Girmemek lazım böyle tartışmalara, biliyorum ama insan bazen kendini
tutamıyor. Elimden geldiğince takip etmeye çalıştım şu ‘Salkım Hanımın
Taneleri’ filmi etrafında dönen, tartışma demeye bile dilimin varmadığı sığlıkları.
Nedir konuşulmaya çalışılan şey?
Herhalde kimse varlık vergisini savunmuyor. Gerçi varlık vergisinin o dönemin
şartları içinde ne kadar gerekli bir vergi olduğunu söylemeye çalışanlar,
İsmet Paşa’dan falan alıntılar yapıp bu imayı dile getirenler olmadı değil.

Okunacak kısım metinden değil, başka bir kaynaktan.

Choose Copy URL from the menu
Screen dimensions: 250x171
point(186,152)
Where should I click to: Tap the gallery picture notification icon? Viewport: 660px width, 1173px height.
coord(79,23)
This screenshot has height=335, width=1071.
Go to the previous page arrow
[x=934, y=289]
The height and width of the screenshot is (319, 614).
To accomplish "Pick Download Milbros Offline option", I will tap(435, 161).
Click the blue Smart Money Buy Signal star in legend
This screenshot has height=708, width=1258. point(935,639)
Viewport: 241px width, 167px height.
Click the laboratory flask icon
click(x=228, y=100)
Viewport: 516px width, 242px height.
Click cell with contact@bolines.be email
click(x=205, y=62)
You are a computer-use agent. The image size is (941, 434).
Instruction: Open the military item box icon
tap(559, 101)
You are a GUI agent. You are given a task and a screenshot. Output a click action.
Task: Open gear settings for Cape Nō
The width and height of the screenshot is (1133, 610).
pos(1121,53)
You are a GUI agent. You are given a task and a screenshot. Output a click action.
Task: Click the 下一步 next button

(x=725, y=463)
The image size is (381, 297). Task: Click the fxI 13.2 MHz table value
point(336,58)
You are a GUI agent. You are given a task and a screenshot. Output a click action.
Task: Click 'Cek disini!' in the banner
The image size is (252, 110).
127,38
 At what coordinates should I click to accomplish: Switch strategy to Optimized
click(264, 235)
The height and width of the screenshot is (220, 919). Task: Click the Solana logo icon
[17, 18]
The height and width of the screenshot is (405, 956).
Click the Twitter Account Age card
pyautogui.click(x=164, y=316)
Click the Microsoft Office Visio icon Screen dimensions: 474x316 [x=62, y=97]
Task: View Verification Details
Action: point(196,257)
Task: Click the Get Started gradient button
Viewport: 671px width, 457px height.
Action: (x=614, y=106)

Ama yine de ben kimsenin ortaya çıkıp ‘Varlık vergisi doğruydu’ dediğini -çok
şükür henüz- işitmedim.
Peki o zaman ne konuşuluyor? Romanda Yahudi olan karakterin Ermeni’ye çevrilmesi
eleştiriliyor. Peki ama size ne kardeşim bundan? Romanın yazarı, eserinin
sinemaya bu biçimde uyarlanmasını kabul ettiğine göre kime ne söz söylemek
düşer?
Başka ne söyleniyor? Bu filmle Türk düşmanlığı yapıldığı, Ermeni
propagandasına yardım edildiği… Neyin Türk düşmanı, neyin dostu olduğunu
bildiren hassas bir teraziniz mi var? Bu ülkede yaşanmış gerçeklerden yola
çıkan ya da ondan esinlenen bir film var karşımızda. Tarihsel roman,
tarihsel film her zaman her yerde tartışılmıştır. Ama tartışırken
kullandığımız argümanların daha aklı başında, daha düzeyli olması
gerekmiyor mu?
İttihat Terakki’den başlayıp Cumhuriyet tarihi boyunca, evet bugün bile,
ticaret ve sanayinin Türkleştirilmesi için uygulanan sistemli politikaların
bir uzantısı olan varlık vergisini ve 6-7 Eylül olaylarını konuşamadıkça
nereye varabiliriz.
Vardığımız yer, sığlıktır, başka bir yer değil. Günler ve geceler
boyunca o sığ sularda debelenir dururuz.
Alın şimdi karşımızda yeni bir potansiyel sorun var: Atom Egoyan’ın henüz
bitirmediği filmi ‘Ararat’.
Daha ortada film yok. Film hakkında sadece kulaktan dolma bazı söylentiler
var. Ama Türkiye’de ortalık yıkılıyor.
Kampanyalar başlatılıyor, elektronik postalar atılıyor, protesto
mektupları yazılıyor. Hepsi ne için? Henüz ortada bile olmayan ve ‘Türk düşmanı’
olduğundan kimsenin kuşku duymadığı bir film için.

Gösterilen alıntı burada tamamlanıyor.